Village at Avon changes ahead
A proposal to add more homes to the Village at Avon has some Avon Town Council members concerned.
A change in the project includes replacing the proposed school site east of the future full-diamond interchange to the northeast of Interstate 70 and surrounding it by what project developers call a “neo-traditional neighborhood.”
“A neo-traditional neighborhood generally is smaller single-family units designed for local home buyers,” said Shane Bohart, vice president of development for Traer Creek, LLC, the company building the Village at Avon. The sprawling project includes the Wal-Mart Supercenter and The Home Depot.
“There are accessory dwelling units about 700 square feet in size that go above a detached garage,” Bohart said. “They’re used as private lock-off apartments.”
The developer plans to change the residential pods from seven units per acre to 10 units per acre, with 30 percent of the space used as lock-off apartments, Bohart said.
Town Council members raised concerns about the number of residential units Traer Creek wants to add to its initial proposal. Bohart said the addition is a mix to a previously approved amendment established in 1998 when the project was annexed into Avon. The original proposal calls for 2,400 residential units in addition to the sea of commercial space that includes Eagle County’s first two big box retailers.
“I’m concerned about growth,” Avon Town Councilman Ron Wolfe said last week. “We don’t have the ability to control the impact – what is this, where is this, what does it look like – of this project.”
According to a letter by John Dunn, an attorney for the town of Avon, nothing in the original agreement makes reference to the additional residential units being requested by Traer Creek.
According to the development plan, Dunn said, the additional units are to be determined in future amendments and can be developed as mixed-use development – and used as residential, commercial, public and institutional buildings.

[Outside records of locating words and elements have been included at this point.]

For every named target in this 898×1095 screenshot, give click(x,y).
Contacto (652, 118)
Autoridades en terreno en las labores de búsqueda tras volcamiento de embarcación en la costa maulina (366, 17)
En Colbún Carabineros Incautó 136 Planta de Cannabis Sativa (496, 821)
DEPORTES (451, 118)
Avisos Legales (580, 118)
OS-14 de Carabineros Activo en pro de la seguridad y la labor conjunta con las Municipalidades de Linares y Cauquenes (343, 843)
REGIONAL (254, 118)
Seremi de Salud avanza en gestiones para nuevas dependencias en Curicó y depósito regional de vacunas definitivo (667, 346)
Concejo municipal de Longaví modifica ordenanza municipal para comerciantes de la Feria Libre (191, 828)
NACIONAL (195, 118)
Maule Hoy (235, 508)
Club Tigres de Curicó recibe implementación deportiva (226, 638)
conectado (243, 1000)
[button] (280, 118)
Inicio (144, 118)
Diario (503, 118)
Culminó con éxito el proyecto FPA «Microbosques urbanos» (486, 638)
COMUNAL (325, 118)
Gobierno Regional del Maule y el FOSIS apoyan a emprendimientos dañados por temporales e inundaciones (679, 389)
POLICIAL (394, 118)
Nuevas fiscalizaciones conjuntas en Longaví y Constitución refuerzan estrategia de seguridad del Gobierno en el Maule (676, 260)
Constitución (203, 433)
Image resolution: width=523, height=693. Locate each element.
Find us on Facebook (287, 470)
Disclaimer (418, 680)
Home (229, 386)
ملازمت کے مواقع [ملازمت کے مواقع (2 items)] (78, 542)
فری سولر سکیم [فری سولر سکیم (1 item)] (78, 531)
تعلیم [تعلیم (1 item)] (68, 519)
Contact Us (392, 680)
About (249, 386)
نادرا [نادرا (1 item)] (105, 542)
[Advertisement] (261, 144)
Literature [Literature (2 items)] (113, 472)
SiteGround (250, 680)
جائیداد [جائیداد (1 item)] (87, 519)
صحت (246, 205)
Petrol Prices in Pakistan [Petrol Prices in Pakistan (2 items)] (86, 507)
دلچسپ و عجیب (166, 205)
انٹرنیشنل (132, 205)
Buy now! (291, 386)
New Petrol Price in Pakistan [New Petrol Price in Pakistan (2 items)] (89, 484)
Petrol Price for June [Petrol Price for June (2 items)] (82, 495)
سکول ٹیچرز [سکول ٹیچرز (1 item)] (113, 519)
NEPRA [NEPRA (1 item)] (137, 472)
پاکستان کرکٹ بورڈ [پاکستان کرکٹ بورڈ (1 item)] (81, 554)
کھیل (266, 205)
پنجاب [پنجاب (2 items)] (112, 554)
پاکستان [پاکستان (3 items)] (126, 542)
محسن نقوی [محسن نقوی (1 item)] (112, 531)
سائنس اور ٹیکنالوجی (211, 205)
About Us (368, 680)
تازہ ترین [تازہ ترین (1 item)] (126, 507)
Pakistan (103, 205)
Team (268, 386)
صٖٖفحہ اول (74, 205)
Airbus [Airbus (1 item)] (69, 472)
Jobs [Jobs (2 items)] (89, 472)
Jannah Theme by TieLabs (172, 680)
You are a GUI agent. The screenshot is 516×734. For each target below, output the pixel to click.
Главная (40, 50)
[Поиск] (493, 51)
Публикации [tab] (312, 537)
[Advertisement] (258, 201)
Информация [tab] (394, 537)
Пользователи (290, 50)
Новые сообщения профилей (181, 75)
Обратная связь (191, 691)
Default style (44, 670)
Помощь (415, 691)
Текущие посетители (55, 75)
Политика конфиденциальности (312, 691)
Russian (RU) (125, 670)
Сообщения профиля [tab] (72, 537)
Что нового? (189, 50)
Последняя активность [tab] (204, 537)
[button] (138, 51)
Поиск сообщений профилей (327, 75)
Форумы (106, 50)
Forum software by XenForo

“We’ve always been allowed additional density beyond the 2,400 units,” Bohart said. “We’re hoping to clear up the misconceptions about the density sizes and present the merit and logic behind moving the school site.”
The plan that was approved five years ago allowed for 15 dwelling units per acre – plus commercial space – northeast of the interchange.
The residential units will be changed from eight units per acre rather than going up to 15 units per acre, Bohart said.
“We’re actually decreasing in size the total of what was allowed in 1998,” Bohart said.
The proposed school site will be moved because the school district didn’t want to be so close to the off-ramp, stating that the safety of the students was at risk, he said.
The relocation of the school site will be increased from 7.3 acres to about 9 acres, including more recreational space for ballfields, he said.
“It’ll be interesting to see what kinds of observations the Council and the public might make at the public hearing about these changes,” said Larry Brooks, Avon town manager.